El sonido de un ahogado motor la hizo despertar de su delirio. Abrió los ojos con delicadeza, sin prisa y dejó que una última lágrima resbalase hasta fundirse con el algodón de su camisón. Bajó las escaleras al tiempo que se colocaba el cabello y llegó a la puerta, esperando escuchar los firmes pasos del cartero y el particular sonido de las cartas resbalando bajo la puerta. Se arrodilló a unos centímetros del marco de la puerta, esperando una carta, tal sólo una que hablase de su padre, de su vida, de su paradero o incluso, y aunque a Cristina le costase admitirlo, de su muerte. Aparecieron tres cartas y el ahogado motor se perdió en el tiempo, camino de las colinas. Un pequeño sobre llamó la atención de la joven, el tono ocre del sobre reavivó la esperanza en el más profundo rincón del corazón de Cristina.

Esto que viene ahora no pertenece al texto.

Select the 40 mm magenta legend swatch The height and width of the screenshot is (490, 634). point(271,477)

Aunque sentía que el corazón le latía a una velocidad inhumana y que sus pulmones eran incapaces de respirar, esperó hasta la llegada de Giagiá para abrir el sobre y descubrir quién lo firmaba. El destinatario de la carta era Giagiá, y en el remitente sólo aparecía una palabra: Montmartre. Los minutos pasaban lentos, se hacían eternos delante de aquel pequeño sobre hasta que, al fin, un manojo de llaves sonó al otro lado de la puerta y una jovial risa acompañó al movimiento de la puerta al abrirse.

-Kaló apógev̱ma mikrés!

-Giagiá, ha llegado carta. Ábrela, por favor.

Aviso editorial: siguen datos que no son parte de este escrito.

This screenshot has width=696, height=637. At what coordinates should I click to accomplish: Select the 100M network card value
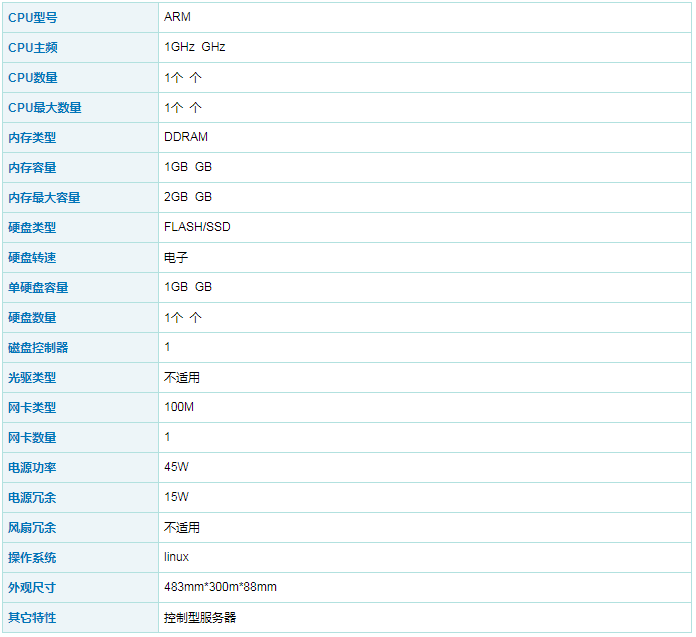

La anciana mujer se acercó a la mesa donde reposaba el sobre, lo tomó y recorrió el corredor central hasta llegar a una pequeña mesita. Allí, abrió uno de los cajones y extrajo un abrecartas decorado con pequeñas conchas. Cuando abrieron el sobre, descubrieron un papel envejecido, lleno de arrugas y rotos y con alguna huella marcada en los laterales. A pesar de la rudeza que ofrecía una carta presentada en esas condiciones, la letra era clara, de aire aristocrático y cursiva. Después de leerla para sus entrañas, Giagiá se dispuso a relatar la carta a Cristina y Pavlo:

Querida Giagiá:
Espero que Cristina haya recuperado su sonrisa y que le estés mostrando todo lo que debe saber. Jules la echa de menos y, cuando no delira, pregunta por ella. Estamos en Paris, tú ya sabes cuál es nuestro lugar preferido de Paris. Hemos vuelto al viejo ático y todo está tal y como lo dejamos. Bueno, no todo. Encontramos una nota escondida tras la mesilla de la vieja habitación, era de Aileen…¡Está viva Giagiá! ¡La madre de Cristina, la amada de Jules y tu hija!¡Está viva! Ahora está en otro lugar, no sabemos muy bien dónde, pero sabemos que sigue viva. Estamos vigilando los anuncios de los periódicos, no sería la primera vez que Aileen intentase hablar con nosotros utilizando el periódico, pero por ahora no da señales. Jules tiene grandes lagunas y a veces olvida quien es y se encierra en su habitación.

Pronto tendremos que irnos, los vecinos sospechan y la otra noche un hombre merodeó por la plaza. Tengo miedo Giagiá, todos lo tenemos.